**Consigne A:** Recopie fidèlement le passage de l'article sur les campus bloqués, depuis « CAMPUS BLOQUÉS » jusqu'à « leurs propres copies? » inclus.

**Extrait source:**

····················

Montréal, 11 novembre 2007 • No 241

 

PERSPECTIVE

 

Jean-Louis Caccomo est économiste à l'Université de Perpignan et auteur de L’épopée de l’innovation. Innovation technologique et évolution économique (L’Harmattan, Paris 2005).

 
 

CAMPUS BLOQUÉS

 

par Jean-Louis Caccomo

 

          La réforme des universités était annoncée dans le programme du candidat Sarkozy. Qu’il cherche à tenir ses promesses est une chose bien normale et parfaitement démocratique. On ne peut pas rejeter le verdict des urnes sous le prétexte qu’il fâche une infime minorité. Pourtant, une fois élu, le président de la République avait déjà bien édulcoré le projet initial de Valérie Pécresse, notamment après avoir rencontré les principaux syndicats étudiants, dans un souci d’apaiser les esprits(1). Mais encore faut-il avoir à faire à des esprits. Depuis quand les étudiants gèrent-ils l’université? Les étudiants sont-ils les mieux placés pour savoir ce qui est bien pour l’université, et finalement pour eux? Vont-ils bientôt décider eux-mêmes des contenus des cours et des notes qu’ils mettront à leurs propres copies?

····················

**Jeu de données:**
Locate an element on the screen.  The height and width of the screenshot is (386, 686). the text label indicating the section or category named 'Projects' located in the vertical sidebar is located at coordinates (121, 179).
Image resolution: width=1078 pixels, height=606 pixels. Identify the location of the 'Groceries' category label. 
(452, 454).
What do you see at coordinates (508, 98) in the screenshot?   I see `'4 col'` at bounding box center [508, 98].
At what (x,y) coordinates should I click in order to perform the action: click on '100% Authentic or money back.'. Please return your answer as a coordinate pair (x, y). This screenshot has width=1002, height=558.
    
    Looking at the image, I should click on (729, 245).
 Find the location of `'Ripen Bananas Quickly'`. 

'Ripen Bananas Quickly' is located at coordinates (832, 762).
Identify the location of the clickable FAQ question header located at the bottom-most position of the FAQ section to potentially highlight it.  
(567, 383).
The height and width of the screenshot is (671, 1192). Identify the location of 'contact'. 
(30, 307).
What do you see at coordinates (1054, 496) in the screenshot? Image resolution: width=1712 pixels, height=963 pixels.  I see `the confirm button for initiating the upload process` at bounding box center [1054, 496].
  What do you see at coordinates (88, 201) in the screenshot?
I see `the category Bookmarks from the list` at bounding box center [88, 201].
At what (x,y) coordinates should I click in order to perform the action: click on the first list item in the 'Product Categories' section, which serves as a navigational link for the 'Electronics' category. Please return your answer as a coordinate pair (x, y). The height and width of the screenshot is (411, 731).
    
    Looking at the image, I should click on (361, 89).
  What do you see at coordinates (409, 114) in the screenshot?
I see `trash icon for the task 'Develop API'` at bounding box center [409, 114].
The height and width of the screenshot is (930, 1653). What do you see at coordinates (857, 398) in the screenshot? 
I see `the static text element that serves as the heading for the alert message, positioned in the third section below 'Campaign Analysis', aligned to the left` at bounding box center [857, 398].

····················

**Consigne B:** Dans les entrées, de la ligne contenant « What do you see at coordinates (409, 114) » jusqu'à la fin des entrées incluse, remplace « The height and width » par « The dimensions ». Redonne uniquement ces lignes, sans rien modifier d'autre.

**Réponse A:**
CAMPUS BLOQUÉS

 

par Jean-Louis Caccomo

 

          La réforme des universités était annoncée dans le programme du candidat Sarkozy. Qu’il cherche à tenir ses promesses est une chose bien normale et parfaitement démocratique. On ne peut pas rejeter le verdict des urnes sous le prétexte qu’il fâche une infime minorité. Pourtant, une fois élu, le président de la République avait déjà bien édulcoré le projet initial de Valérie Pécresse, notamment après avoir rencontré les principaux syndicats étudiants, dans un souci d’apaiser les esprits(1). Mais encore faut-il avoir à faire à des esprits. Depuis quand les étudiants gèrent-ils l’université? Les étudiants sont-ils les mieux placés pour savoir ce qui est bien pour l’université, et finalement pour eux? Vont-ils bientôt décider eux-mêmes des contenus des cours et des notes qu’ils mettront à leurs propres copies?

**Réponse B:**
  What do you see at coordinates (409, 114) in the screenshot?
I see `trash icon for the task 'Develop API'` at bounding box center [409, 114].
The dimensions of the screenshot is (930, 1653). What do you see at coordinates (857, 398) in the screenshot? 
I see `the static text element that serves as the heading for the alert message, positioned in the third section below 'Campaign Analysis', aligned to the left` at bounding box center [857, 398].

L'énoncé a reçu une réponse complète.